▶ **Task to carry out**
Please edit the entries below by replacing "center coordinate" with "midpoint coordinate" and leaving everything else unchanged. Leave the pictures out of your version.

───── Data for this task ─────

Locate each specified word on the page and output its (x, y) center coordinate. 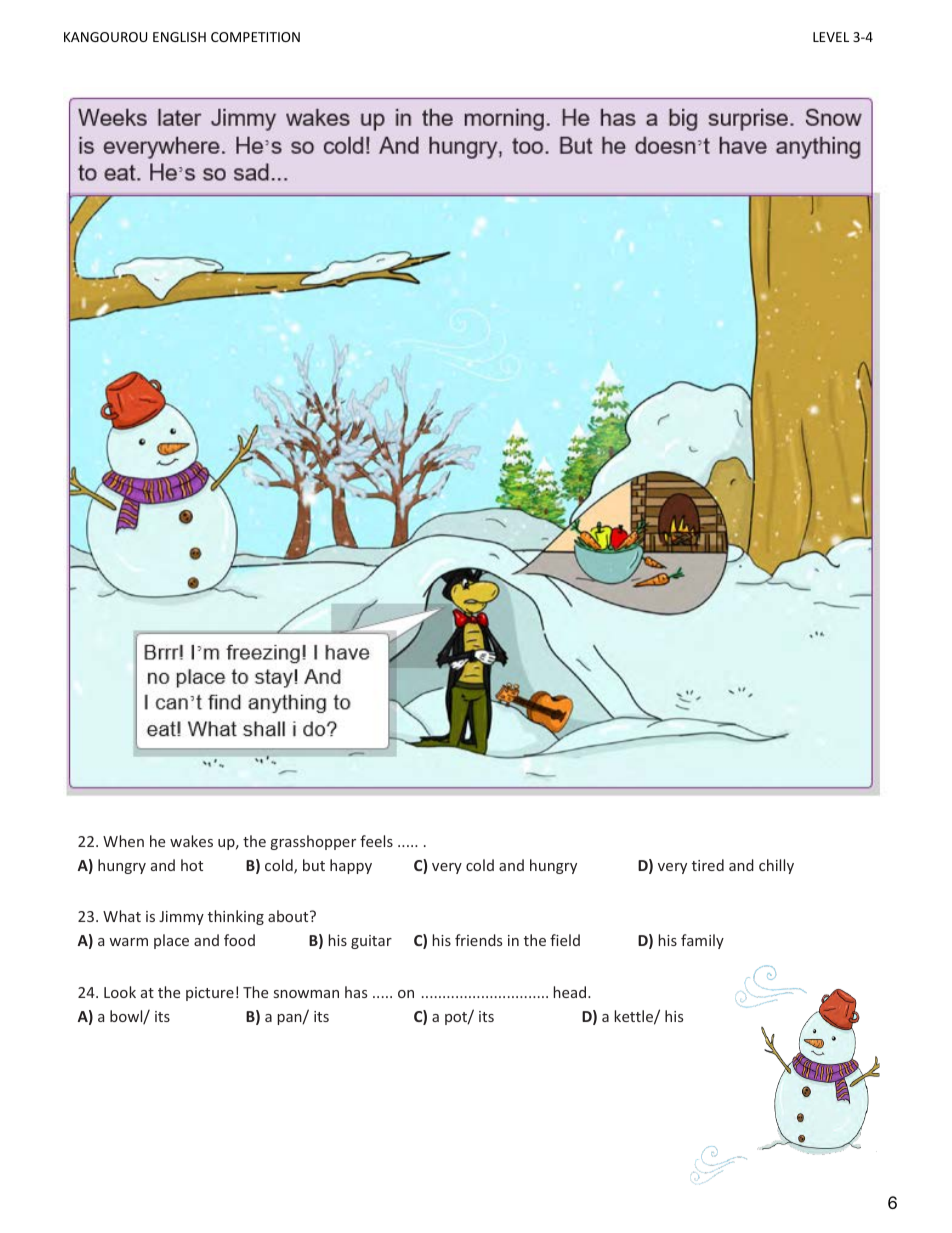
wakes (191, 841)
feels (376, 841)
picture (210, 994)
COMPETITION (255, 37)
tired (708, 865)
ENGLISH (179, 37)
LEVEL (831, 37)
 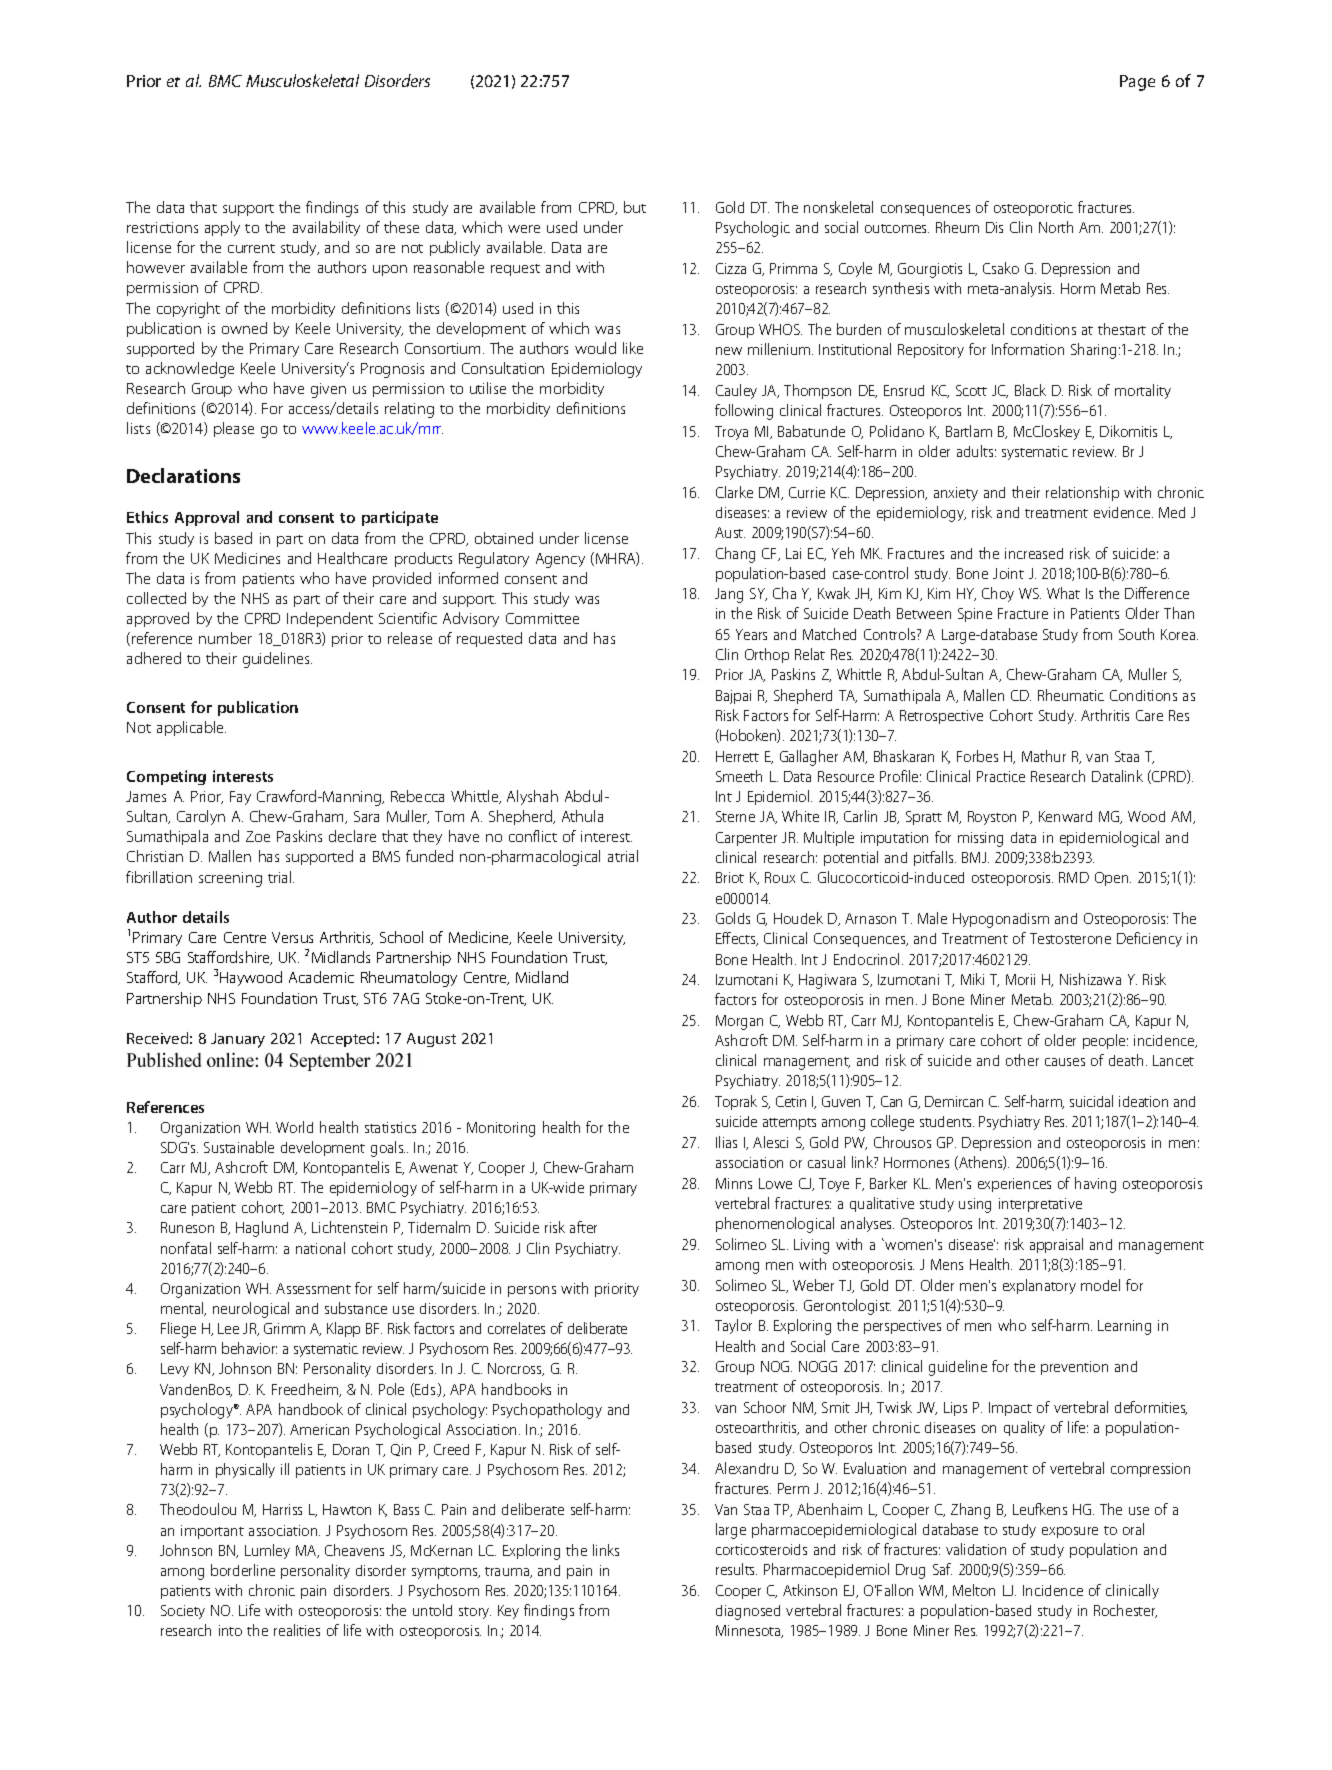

─────

▶ **Answer below**
Locate each specified word on the page and output its (x, y) midpoint coordinate. 
wakes (191, 841)
feels (376, 841)
picture (210, 994)
COMPETITION (255, 37)
tired (708, 865)
ENGLISH (179, 37)
LEVEL (831, 37)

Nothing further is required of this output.